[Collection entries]

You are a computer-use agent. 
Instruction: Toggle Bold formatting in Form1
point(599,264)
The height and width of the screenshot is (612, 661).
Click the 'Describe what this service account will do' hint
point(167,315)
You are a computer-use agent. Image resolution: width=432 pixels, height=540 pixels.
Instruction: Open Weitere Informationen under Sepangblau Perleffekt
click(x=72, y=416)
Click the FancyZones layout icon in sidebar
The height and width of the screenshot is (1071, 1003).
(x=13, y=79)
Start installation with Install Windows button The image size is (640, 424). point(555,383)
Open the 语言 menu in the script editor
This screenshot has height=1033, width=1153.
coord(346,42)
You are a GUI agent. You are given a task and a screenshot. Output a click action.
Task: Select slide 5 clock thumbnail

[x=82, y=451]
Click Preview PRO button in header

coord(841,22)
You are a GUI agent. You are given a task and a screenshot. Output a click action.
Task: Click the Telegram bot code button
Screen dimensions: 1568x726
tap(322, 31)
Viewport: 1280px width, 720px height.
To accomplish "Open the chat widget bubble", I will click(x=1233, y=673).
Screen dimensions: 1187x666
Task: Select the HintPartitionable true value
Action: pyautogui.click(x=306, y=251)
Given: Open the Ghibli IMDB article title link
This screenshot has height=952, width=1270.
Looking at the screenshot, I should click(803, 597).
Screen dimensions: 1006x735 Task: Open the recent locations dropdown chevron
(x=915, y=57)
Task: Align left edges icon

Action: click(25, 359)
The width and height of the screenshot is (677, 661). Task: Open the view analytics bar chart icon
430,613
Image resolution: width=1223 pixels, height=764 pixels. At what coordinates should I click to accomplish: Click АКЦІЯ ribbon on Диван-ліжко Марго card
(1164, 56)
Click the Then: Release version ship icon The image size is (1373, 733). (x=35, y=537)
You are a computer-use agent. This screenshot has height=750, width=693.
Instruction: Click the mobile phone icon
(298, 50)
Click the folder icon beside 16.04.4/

**What is expected:** Only those lines running from the one containing "The width and" through the last line of the data above are to be copied, exactly, with both ends included.

**Response to this exercise:**
The width and height of the screenshot is (677, 661). Task: Open the view analytics bar chart icon
430,613
Image resolution: width=1223 pixels, height=764 pixels. At what coordinates should I click to accomplish: Click АКЦІЯ ribbon on Диван-ліжко Марго card
(1164, 56)
Click the Then: Release version ship icon The image size is (1373, 733). (x=35, y=537)
You are a computer-use agent. This screenshot has height=750, width=693.
Instruction: Click the mobile phone icon
(298, 50)
Click the folder icon beside 16.04.4/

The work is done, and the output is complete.